There are many reasons why blended families and step-families are hard. Most couples attempting step-parenting require support and guidance as they work through the turbulent first years of creating new family roles, figuring out boundaries with each other’s kids, and supporting each other as parents — while establishing a strong marriage. It can be emotionally harrowing. Couples who successfully establish happy blended families do so through a great deal of intentional effort. I believe that statistics on divorce rates for older couples reflect the challenge that many blended families face.

Statistics Are Not YOUR Reality

But here’s the truth — MOST couples have lovely, happy marriages no matter what age they marry. Divorce rates are falling, and half of what they were at their peak in the 1980s. Furthermore, statistics don’t account for personal factors. I personally have been with my husband since I was nineteen years old, and got married when I was twenty-two. According to this nifty chart, I should have gotten divorced a long time ago. Twenty years on, we’re happier than ever.

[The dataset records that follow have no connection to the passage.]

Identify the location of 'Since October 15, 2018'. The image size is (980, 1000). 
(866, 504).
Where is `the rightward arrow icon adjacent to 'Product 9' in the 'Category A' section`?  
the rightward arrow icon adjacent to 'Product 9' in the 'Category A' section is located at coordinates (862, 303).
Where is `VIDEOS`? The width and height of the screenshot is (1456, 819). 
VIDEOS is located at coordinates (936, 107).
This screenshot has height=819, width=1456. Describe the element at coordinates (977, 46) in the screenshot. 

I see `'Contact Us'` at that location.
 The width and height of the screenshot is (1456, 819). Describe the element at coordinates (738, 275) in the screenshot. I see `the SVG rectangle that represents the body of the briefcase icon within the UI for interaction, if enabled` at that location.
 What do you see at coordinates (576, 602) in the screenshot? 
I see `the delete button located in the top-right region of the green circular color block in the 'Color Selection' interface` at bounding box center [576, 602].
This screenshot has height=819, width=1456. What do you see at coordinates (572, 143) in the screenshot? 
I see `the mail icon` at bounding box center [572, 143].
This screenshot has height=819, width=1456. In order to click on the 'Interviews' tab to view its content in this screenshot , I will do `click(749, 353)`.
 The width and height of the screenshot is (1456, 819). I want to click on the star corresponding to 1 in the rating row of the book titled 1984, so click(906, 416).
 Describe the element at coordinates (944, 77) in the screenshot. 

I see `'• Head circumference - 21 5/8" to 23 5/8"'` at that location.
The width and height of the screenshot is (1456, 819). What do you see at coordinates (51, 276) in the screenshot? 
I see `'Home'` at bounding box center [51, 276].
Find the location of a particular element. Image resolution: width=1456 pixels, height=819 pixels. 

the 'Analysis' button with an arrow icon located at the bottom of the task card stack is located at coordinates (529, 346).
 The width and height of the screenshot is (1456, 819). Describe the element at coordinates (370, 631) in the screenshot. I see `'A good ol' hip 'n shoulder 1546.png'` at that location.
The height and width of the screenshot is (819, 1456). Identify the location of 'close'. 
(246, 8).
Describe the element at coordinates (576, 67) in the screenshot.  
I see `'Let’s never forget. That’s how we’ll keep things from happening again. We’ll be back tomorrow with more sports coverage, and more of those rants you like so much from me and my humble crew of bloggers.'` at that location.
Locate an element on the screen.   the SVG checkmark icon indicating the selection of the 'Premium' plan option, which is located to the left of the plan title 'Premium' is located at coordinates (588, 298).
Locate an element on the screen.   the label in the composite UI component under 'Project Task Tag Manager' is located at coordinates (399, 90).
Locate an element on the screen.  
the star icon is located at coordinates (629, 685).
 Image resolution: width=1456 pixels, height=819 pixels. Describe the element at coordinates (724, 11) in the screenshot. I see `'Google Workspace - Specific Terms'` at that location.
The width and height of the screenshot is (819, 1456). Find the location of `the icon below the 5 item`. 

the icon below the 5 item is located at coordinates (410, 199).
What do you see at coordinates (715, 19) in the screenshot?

One way to ensure that you have a happy, satisfying, and secure marriage — no matter what age you are — is to get involved in high quality premarital counseling before you get married. Premarital counseling allows you to get on the same page going in to your marriage, and to solve potential problems before they even become a thing. It’s the responsible thing to do.

All the best,

— Dr. Lisa Marie Bobby


P.S. Growing Self Counseling and Coaching offers both private premarital counseling sessions in Denver, as well as our wildly popular premarital class, “A Lifetime of Love,” taught by Licensed Marriage and Family Therapists Meagan Terry and Brenda Fahn. Learn more about our premarital counseling and premarital class opportunities, and let us help you create a lifetime of happiness together…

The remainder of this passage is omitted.